One of the hottest buzzwords in technology today is virtualization. Unforrtunately, virtualization by itself covers a vast array of potential technologies.
Let’s look at the word itself first. Virtualization implies taking something “real” and “virtualizing” it, or making it “virtual”. Typically, this is exactly what is going on with virtualization technologies, the differences lie in what exactly is being virtualized.
At the very bottom of the technology stack lies storage virtualization. Unfortunately, the storage industry is probably the most arcane of all IT sectors, and the inability to agree on what truly comprises storage virtualization technology is a great case in point.

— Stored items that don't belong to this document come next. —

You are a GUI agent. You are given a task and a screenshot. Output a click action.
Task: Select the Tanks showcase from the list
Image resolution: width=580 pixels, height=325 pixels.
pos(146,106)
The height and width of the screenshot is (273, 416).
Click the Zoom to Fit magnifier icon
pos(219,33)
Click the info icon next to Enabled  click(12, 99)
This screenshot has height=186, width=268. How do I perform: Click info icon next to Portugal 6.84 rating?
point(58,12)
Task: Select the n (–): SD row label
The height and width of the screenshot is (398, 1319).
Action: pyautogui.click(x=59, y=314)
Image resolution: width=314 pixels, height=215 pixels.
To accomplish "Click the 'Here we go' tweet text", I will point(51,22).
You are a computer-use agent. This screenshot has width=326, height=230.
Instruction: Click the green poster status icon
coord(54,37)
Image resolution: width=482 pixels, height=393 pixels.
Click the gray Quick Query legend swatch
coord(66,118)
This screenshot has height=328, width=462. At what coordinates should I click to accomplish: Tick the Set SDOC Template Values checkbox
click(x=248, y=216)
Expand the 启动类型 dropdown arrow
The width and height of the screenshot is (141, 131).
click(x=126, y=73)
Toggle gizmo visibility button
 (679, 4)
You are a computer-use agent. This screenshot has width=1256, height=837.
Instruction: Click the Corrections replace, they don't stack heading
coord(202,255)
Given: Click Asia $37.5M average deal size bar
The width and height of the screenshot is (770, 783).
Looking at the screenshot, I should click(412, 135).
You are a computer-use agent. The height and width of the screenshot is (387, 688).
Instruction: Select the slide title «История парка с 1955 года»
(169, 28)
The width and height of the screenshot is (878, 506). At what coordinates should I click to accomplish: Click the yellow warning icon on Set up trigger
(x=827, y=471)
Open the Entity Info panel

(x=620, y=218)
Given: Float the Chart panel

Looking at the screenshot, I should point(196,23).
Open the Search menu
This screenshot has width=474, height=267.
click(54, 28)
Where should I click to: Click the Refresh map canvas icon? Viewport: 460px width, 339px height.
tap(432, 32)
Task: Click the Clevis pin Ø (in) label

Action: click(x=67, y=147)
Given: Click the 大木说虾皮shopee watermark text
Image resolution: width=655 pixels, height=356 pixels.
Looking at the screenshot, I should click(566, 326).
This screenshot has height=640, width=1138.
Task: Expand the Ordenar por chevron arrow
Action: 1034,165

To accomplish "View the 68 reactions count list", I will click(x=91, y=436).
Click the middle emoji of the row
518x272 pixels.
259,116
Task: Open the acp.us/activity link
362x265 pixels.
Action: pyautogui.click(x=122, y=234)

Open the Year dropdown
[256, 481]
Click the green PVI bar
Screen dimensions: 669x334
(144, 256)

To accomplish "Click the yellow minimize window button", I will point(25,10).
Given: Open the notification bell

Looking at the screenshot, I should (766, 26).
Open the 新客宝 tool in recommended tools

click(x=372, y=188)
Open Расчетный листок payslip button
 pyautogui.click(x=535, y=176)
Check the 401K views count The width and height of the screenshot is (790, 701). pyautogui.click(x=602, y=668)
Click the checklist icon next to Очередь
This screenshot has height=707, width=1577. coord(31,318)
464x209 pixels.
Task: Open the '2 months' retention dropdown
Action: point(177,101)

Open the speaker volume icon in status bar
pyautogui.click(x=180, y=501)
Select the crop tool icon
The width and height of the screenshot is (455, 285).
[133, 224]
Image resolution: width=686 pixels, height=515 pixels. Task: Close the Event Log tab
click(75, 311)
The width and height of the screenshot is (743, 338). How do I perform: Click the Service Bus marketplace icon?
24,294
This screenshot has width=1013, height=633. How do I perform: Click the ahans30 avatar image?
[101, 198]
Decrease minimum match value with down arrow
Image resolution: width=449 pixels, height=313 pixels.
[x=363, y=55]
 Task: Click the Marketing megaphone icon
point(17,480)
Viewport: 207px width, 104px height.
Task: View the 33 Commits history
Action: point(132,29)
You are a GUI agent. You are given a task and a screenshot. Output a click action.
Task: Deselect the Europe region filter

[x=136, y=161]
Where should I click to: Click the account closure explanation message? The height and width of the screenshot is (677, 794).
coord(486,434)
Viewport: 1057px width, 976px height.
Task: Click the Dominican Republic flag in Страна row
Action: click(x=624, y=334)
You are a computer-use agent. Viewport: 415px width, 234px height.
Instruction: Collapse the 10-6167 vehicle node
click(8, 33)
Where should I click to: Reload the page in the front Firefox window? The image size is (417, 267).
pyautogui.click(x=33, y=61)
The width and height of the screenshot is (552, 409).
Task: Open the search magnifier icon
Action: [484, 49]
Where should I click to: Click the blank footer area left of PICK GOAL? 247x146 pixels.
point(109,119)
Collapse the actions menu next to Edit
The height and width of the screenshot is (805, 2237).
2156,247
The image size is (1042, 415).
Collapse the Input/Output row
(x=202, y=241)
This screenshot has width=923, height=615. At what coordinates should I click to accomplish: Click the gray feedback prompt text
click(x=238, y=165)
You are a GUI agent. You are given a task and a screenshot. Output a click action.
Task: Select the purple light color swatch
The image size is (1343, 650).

From a layman’s perspective storage virtualization should simply mean that your OS images don’t have to worry about where their storage comes from, it’s just there. Virtualization should allow it to be resized, move to new physical hardware, and isolated from hardware failure, all without effecting the running operating system and storage. In practice, vendors will call almost anything storage virtualization, so make sure you put on your skeptics hat when you hear them claiming to support it.
Coupled with server-side operating system virtualization, true storage virtualization delivers a one-two knockout punch to old fashioned IT. Expect to see this technology stabilize quickly as the industry gets excited about cloud compuing.
Operating System Hardware Virtualization
Lately there’s been lots of news over OS virtualization. VMWare, Xen, Parralels, Sun xVM, and Microsoft Hyper-V are all this sort of technology. Newer Intel and AMD processors even have native instructions to make this sort of virtualization more efficient. In short, OS virtualization allows you to run several complete virtual systems on a single virtual machine host.
Operating system virtualization is revolutionary when it comes to maintaining datacenters. Most server applications are not cpu, memory, or even I/O bound. Rather, they are IT staff bound, meaning that every application gets to run on it’s own server because IT doesn’t dare install it any other way.
OS Virtualization seperates the OS image from the hardware support, allowing you to provision a host operating system as specified by a specific application, while migrating it from machine to machine as needs dictate.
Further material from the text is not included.